It’s been a busy week — the kind of busy that sees words on the page. Some new, some recycled, and others reorganised.
So hey — and hello — to new subscribers.
I’ve been making decisions about stuff I’ve made up.
The Spectral Detective is an idea for a series of novels. The artwork here, and in previous newsletters, is from that concept.
While I can point to plenty of detective fiction and cinema as inspiration, this one began with a dream. A very particular dream. A distinctive hero, with a twist, working as a private investigator from his New York office, with a strong female partner. Sometime shortly after WWII.
Many stories start somewhere in the middle.
Take Hornblower by C.S. Forester. The first book published — The Happy Return (1937) — shows Hornblower already a captain on a serious mission. But the “first” book in his life’s timeline doesn’t appear until 1952. Then in 1963 we get another, set before 1953’s Hornblower and the Hotspur, though it’s written ten years later — Lieutenant Hornblower.

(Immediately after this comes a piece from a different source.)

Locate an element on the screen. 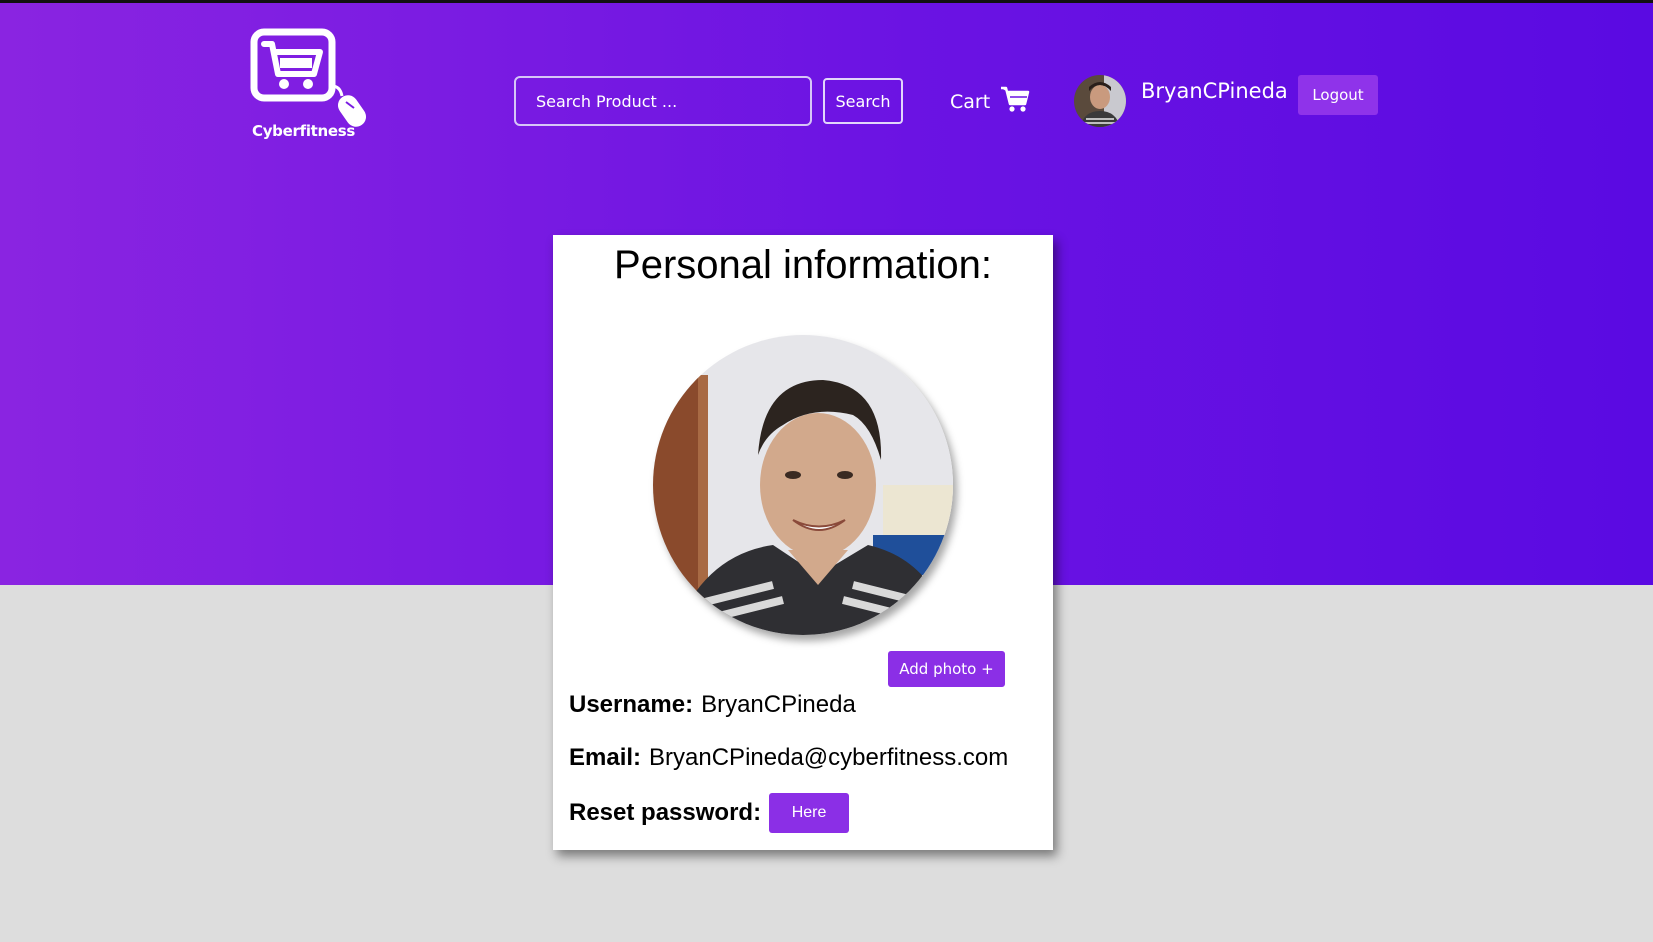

And there are good reasons for starting with the finished article. We meet Sam Spade already a hard-boiled detective in the first paragraph of The Maltese Falcon. In 1997, Lee Child’s The Killing Floor gives us Jack Reacher — a former US Army Major, Military Police — already wandering the USA with no fixed abode. Then, in 2004, Child stepped back with the first of four prequels, within a 29-book series.
Last year, when I began plotting the adventures of Arthur Raphael King, I set The Spectral Detective in 1947. I didn’t plan on doing a giveaway, introductory story. That came this year.
For a novella, I thought: start with King’s final wartime mission, then show why he became a private investigator — the story before 1947, more or less the time and place of my formative dream.
But it grew.
For all the right reasons, it’s becoming a novel.
Rather than short-change you — and myself — I’m going to finish King in the Dark as a full-length book. But not just yet.
The novella prequel is still happening. Arthur King will walk in as a fully formed adult — but not yet the man who becomes the Spectral Detective. And with hindsight, I’m fixing a weakness in King in the Dark by fleshing out that crucial mission in the closing months of the war in Europe.
An event that changes Arthur King’s life forever.
The novella will be the first step into this story.